In my case, the higher-level goal was to actually do write a little tool for my personal use that allowed me to do things automatically — things I used to do manually (and due to the pain of manual work, frequently omitted). Granted, it would not have taken much effort to put the error reporting code into a routine of its own. But I guess that if I had spent enough time thinking about all software quality aspects like readability, testability and documentation, I would have never written this otherwise useful tool. It’s always better to have a tool that saves you from manual labor but uses goto statements than no tool at all. So my use of a ‘goto’ is just one particular manifestation of my “go-as-fast-as-possible-or-it-will-never-be-done” mindset.

You could also call this style of programming “deliberate hacking”: you know that you do something suboptimal but you do it on purpose for good (sometimes noble) reasons. This style of hacking should not be confused with bad hacking, where you write bad code either unconsciously or consciously for a bad reason (like pure laziness or obscuring your code to make yourself indispensable).

It is a good idea to keep software quality gambits in the private implementation details, where as little people as possible are affected. As a C programmer, do you care about any hacks in the ‘make’ program’s source code? Most likely not! However, many ‘make’ users complain about the fact that ‘make’ is whitespace sensitive: you have to use TAB characters to indent build commands — spaces may result in obscure errors.

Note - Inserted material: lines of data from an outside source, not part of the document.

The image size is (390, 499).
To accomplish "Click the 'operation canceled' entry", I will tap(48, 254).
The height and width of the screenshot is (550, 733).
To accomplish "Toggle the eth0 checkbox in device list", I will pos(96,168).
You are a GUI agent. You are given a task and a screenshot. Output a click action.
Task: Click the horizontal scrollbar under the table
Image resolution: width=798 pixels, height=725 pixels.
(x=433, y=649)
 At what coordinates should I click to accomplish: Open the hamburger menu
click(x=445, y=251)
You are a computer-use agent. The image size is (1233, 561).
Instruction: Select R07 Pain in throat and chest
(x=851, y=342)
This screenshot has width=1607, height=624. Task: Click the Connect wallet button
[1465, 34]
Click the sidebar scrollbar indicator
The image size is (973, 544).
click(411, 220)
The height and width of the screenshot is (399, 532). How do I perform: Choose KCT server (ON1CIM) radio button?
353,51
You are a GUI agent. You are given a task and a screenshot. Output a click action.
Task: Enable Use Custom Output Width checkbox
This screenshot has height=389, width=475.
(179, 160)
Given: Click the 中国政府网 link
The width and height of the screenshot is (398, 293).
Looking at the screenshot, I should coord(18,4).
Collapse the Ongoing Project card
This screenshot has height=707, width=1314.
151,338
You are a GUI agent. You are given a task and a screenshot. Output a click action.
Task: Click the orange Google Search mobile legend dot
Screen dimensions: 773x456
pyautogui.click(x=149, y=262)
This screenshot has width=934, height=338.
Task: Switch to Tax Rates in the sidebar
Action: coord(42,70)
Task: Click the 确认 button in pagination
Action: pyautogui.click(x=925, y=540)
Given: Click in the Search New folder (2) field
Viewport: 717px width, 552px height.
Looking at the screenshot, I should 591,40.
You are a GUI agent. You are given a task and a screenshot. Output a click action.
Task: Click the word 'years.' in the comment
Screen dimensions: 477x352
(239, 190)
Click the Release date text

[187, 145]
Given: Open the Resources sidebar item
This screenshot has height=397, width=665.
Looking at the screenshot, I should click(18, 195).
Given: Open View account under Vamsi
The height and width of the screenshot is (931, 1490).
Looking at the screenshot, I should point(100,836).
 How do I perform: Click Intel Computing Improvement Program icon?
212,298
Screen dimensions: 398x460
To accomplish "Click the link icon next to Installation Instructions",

For sure, a software quality gambit increases technical debt, but it is important to note that you get an asset with a much higher value in return. Ideally, the value of your asset doesn’t decrease (or only slowly decreases) over time, so that the technical debt isn’t noticeable or at least doesn’t harm. I’m convinced that the decision to use TAB characters in ‘make’ was a good hack at the time, but its asset value has long become zero. One possibility would be to change ‘make’ such that it works with TABs and spaces, but is it really worth it? For instance, how confusing and annoying would it be if makefiles that use spaces (and work with the latest version of our imaginary ‘make’) result in obscure errors on systems where only older versions of ‘make’ are present? It’s probably the best to embrace this historical beauty mark as a given fact.

In general, I think we must fight perfectionism in software development to avoid losing track of our main goal: shipping working software with good enough quality. Next time you find a hack, try to understand its nature and motives. Was it a good hack or a bad hack (frequently good hacks are marked with explanatory comments, like TODO comments). Maybe you can even develop a sense for appreciating such good hacks. This is akin to “Wabi Sabi“, a Japanese art concept. Wabi Sabi is sometimes described as seeing beauty in things that are imperfect, impermanent and incomplete. Wabi Sabi art acknowledges three simple realities: nothing lasts, nothing is finished, and nothing is perfect. I think we should accept these realities for software as well.